The following are a few ways to stop overthinking and start living:
Immerse yourself in a hobby, craft, or game
When your mind won’t stop churning, it helps greatly to do something to keep it focused and engaged. If you have a favorite hobby, sport, craft, or activity that you like to do, this is the perfect time to do it. Immerse yourself in an activity for an hour, and you may find that your mind has settled.
The best activities for quieting a churning mind are those that engage you both physically and mentally—so watching TV won’t cut it, since it doesn’t really do either.
One of the best ways to bust stress and a raging thought cycle is to do some intense exercise. Bonus points if you can do it outside in the fresh air and sunshine—nature and natural vitamin D can do wonders.
Plus, the exertion and endorphin rush you get from exercise clears your mind, boosts your mood, and can often provide a mental “reset.”
Keep a journal
When you’re in a thought cycle and can’t think your way out (pardon the paradox), it can really help to write out your thoughts on paper. Just let yourself write—don’t worry about making sense. When you’re done, take a five-minute break to walk or just breathe, then read what you’ve written.

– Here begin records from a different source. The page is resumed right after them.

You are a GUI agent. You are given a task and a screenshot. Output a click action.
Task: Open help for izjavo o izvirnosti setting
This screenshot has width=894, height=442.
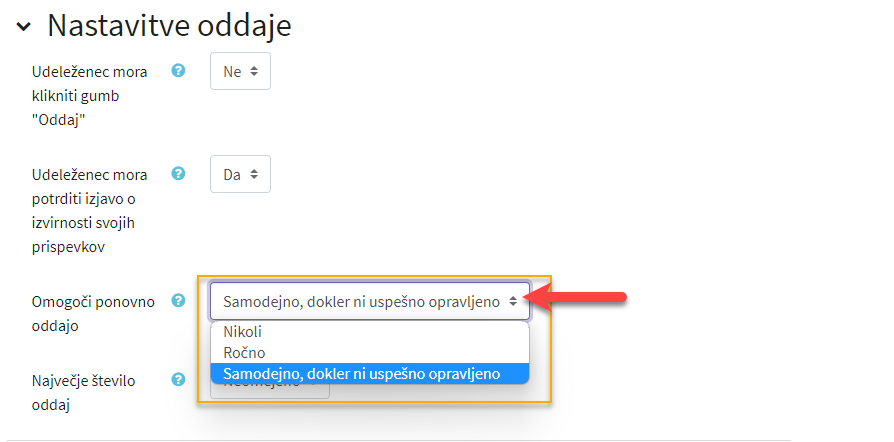[x=178, y=173]
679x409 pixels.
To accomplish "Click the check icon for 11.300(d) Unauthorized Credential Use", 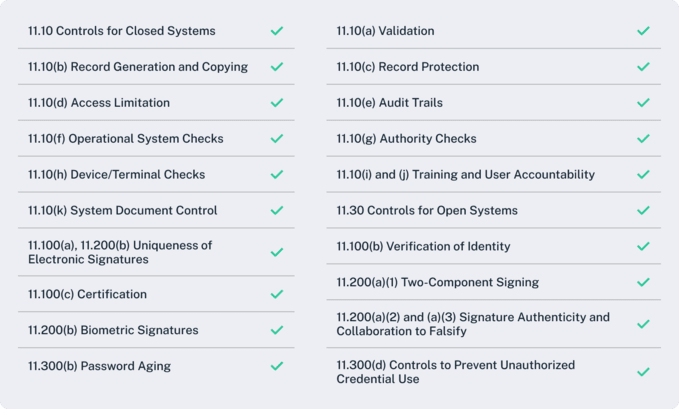I will click(x=643, y=372).
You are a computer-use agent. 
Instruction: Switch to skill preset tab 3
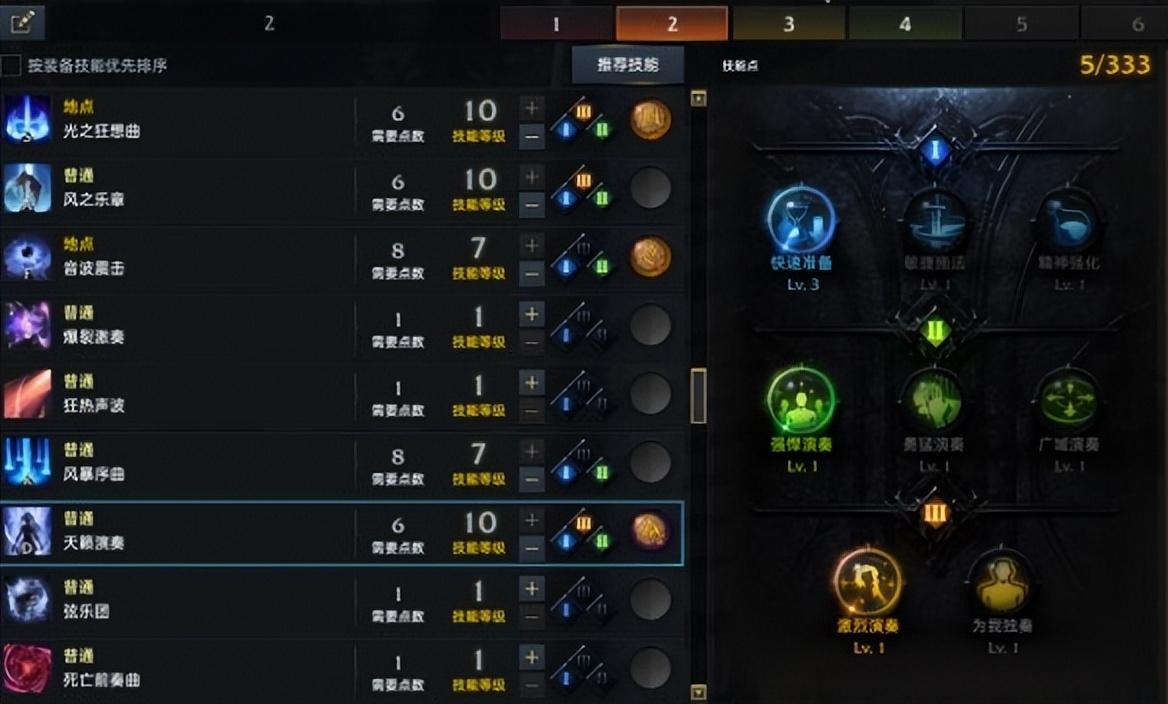788,24
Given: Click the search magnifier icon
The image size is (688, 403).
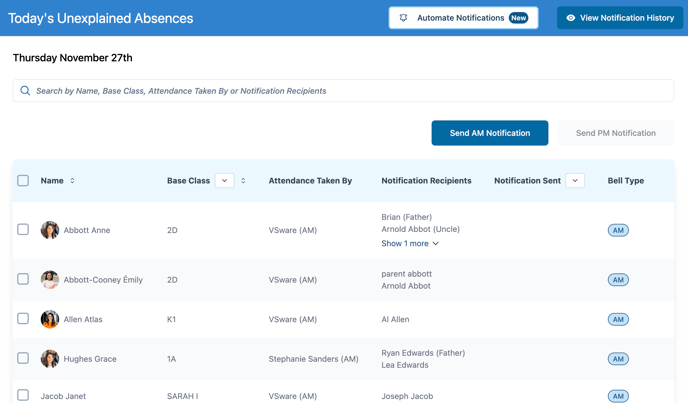Looking at the screenshot, I should point(25,91).
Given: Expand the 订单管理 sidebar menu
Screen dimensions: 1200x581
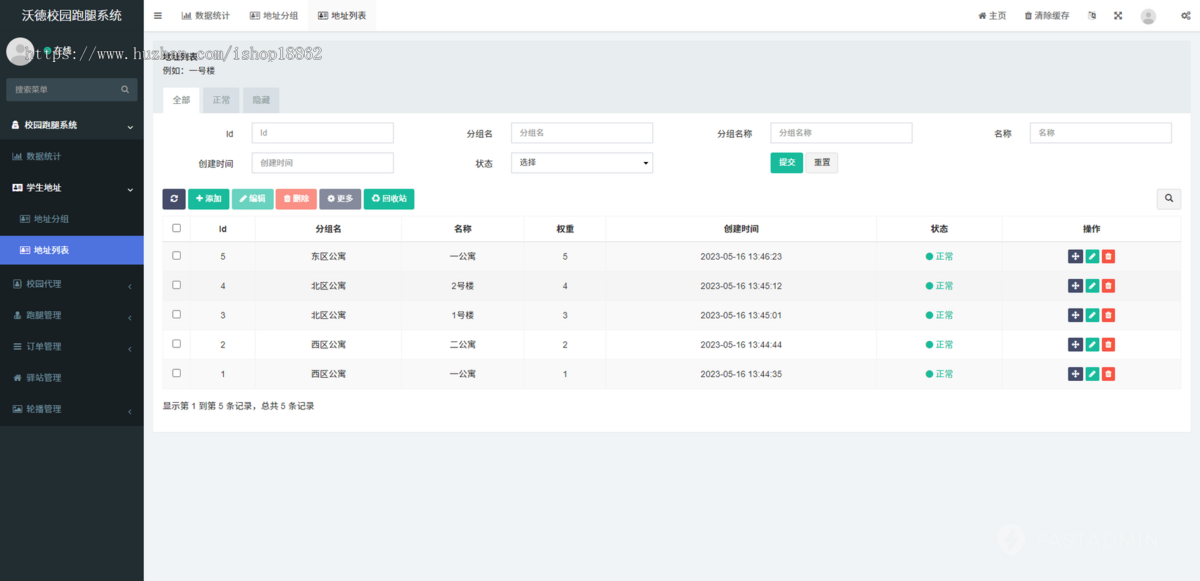Looking at the screenshot, I should pos(72,347).
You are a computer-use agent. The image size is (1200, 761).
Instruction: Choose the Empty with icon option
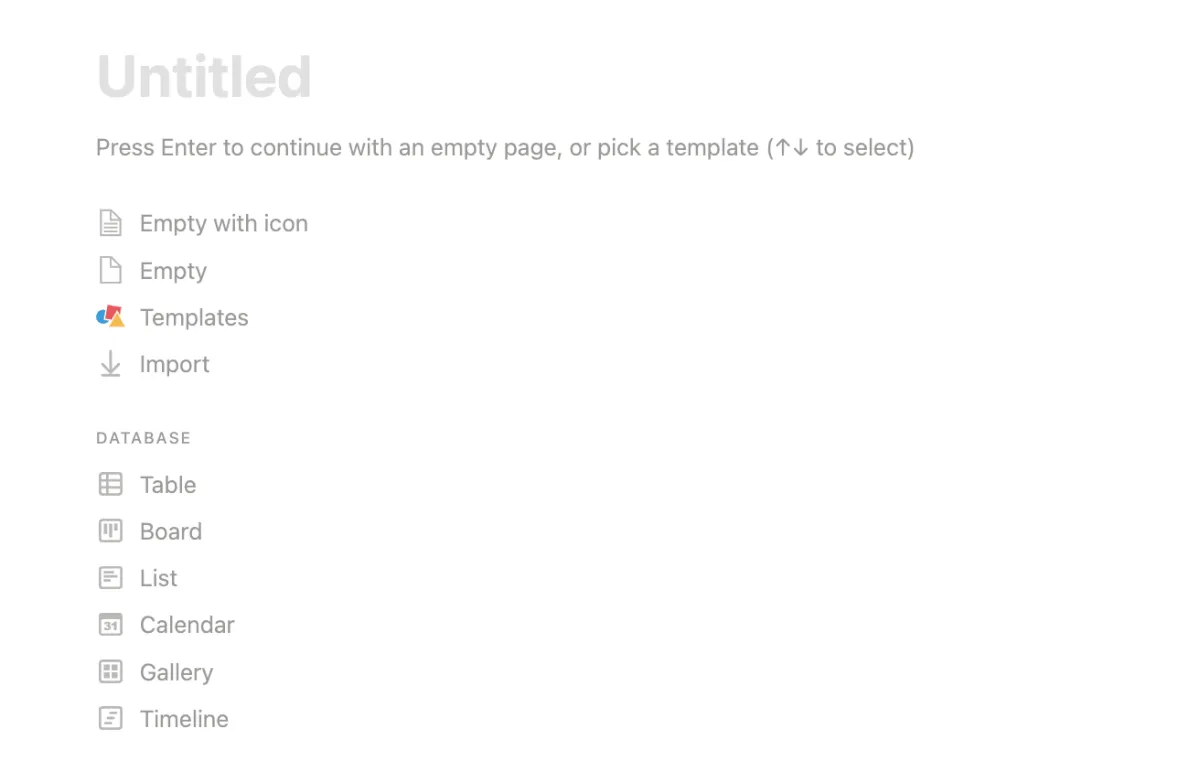click(x=224, y=223)
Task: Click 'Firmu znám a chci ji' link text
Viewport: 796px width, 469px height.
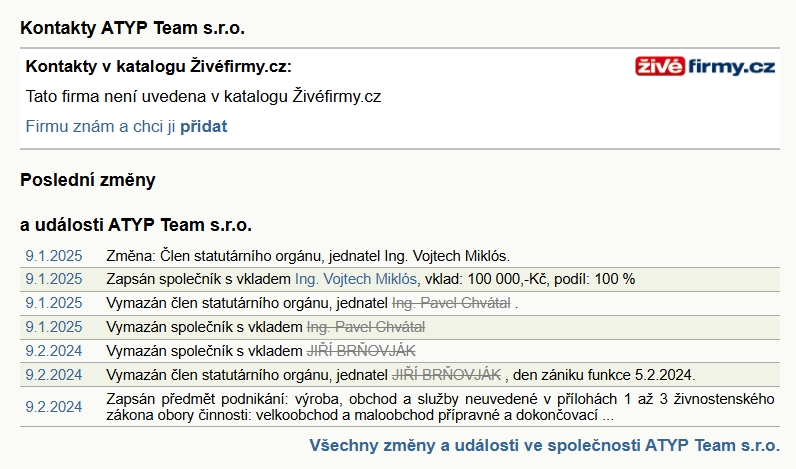Action: point(101,126)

You may find the solution clearly in front of you… or you may find the thing you’re overthinking is not worthy of so much worry and thought.
Give yourself time limits
If your overthinking leads you to indecision, it may help to give yourself a certain time in which to make decisions. This may vary depending on the scale of the decision at hand. Huge, life-changing decisions will obviously require more time, while choosing a shirt to wear to work will require less. Decide on a reasonable timeframe that works for you, and stick to it.
Meditation is one of the most powerful tools at our disposal for getting back into the present moment. Even five minutes in the morning and five minutes at night can help to stop your thoughts from running wild, and focus your mind on what’s in front of you. For an overthinker, this is especially key.
On top of these suggestions, remember to simply breathe slowly and deeply. This is one thing we often forget, and it can make a world of difference.